22 Apr 2010
Brett Gardner is probably not going to his .333 and reach base at a .440 clip this season. He is also most likely going to end up with a slugging percentage below .400. While that won’t profile as your typical leftfielder, for this team, Gardner holds tremendous value if he can get on base around .360 and keep up his current level of patience.
What this Yankees’ team is all about is wearing down pitchers and Gardner has done an excellent job of doing that, seeing 4.3 pitches per plate appearance. That’s good for 10th in the AL and part of an offense that has 5 hitters in the top 18 of the league. (Does it shock anyone that Nick Johnson leads the team at 4.58 with Swisher second at 4.36?) When your number 9 hitter can be that patient, it puts tremendous strain on the pitcher, as he doesn’t have the traditional "quick" outs to get at the bottom of the order.
Throw in the fact that Gardner plays plus defense and if you put him on first he is probably getting to second and you have a pretty potent weapon. It wouldn’t work on every team, but with all the thunder in the Yankees’ lineup, they can use some lightning. Gardner can just focus on getting on base and getting into scoring position for the top of the lineup to drive him in.
I think Joe Girardi is realizing this because today’s lineup has Gardner making his second-straight start against a LHP. Girardi doesn’t have to start him against every lefty, Marcus Thames has shown that he can still mash lefty pitching, but I hope he runs Gardner out there 140+ times this year.
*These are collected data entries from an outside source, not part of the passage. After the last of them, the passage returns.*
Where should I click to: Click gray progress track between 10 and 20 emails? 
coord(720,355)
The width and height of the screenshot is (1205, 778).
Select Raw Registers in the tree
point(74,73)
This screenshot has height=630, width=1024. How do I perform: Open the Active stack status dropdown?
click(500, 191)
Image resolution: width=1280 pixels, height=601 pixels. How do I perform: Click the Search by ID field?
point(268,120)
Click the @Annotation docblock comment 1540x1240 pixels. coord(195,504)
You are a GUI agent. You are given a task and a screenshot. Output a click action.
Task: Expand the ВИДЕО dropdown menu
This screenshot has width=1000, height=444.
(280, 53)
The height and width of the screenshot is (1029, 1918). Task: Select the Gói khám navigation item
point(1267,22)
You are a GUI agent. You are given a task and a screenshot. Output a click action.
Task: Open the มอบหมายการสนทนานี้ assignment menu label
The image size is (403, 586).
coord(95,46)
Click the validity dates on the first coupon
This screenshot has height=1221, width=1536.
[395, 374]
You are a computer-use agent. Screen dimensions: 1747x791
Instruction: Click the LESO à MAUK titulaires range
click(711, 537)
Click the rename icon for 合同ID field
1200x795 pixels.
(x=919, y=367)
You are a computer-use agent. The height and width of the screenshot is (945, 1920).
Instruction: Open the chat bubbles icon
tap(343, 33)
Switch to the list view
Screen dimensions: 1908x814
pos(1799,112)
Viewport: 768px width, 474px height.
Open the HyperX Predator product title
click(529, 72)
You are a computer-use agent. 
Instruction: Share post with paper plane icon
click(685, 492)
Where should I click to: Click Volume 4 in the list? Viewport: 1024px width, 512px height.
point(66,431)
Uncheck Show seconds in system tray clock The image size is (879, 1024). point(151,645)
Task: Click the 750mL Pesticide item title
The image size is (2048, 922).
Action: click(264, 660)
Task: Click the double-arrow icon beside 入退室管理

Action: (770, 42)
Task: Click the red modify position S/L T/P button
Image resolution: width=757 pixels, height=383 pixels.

On a separate note, Joe Girardi gave David Robertson a big vote of confidence in his interview with Mike Francesca today. Girardi said that since Joba and Mo have pitched two days in a row he won’t use Joba and probably won’t use Mo. Girardi then said Marte would probably be used against lefties in the ninth and Robertson against any righties. It will be interesting to see if Girardi sticks to that in a one-run game, but at 1:40 EDT today those are his thoughts.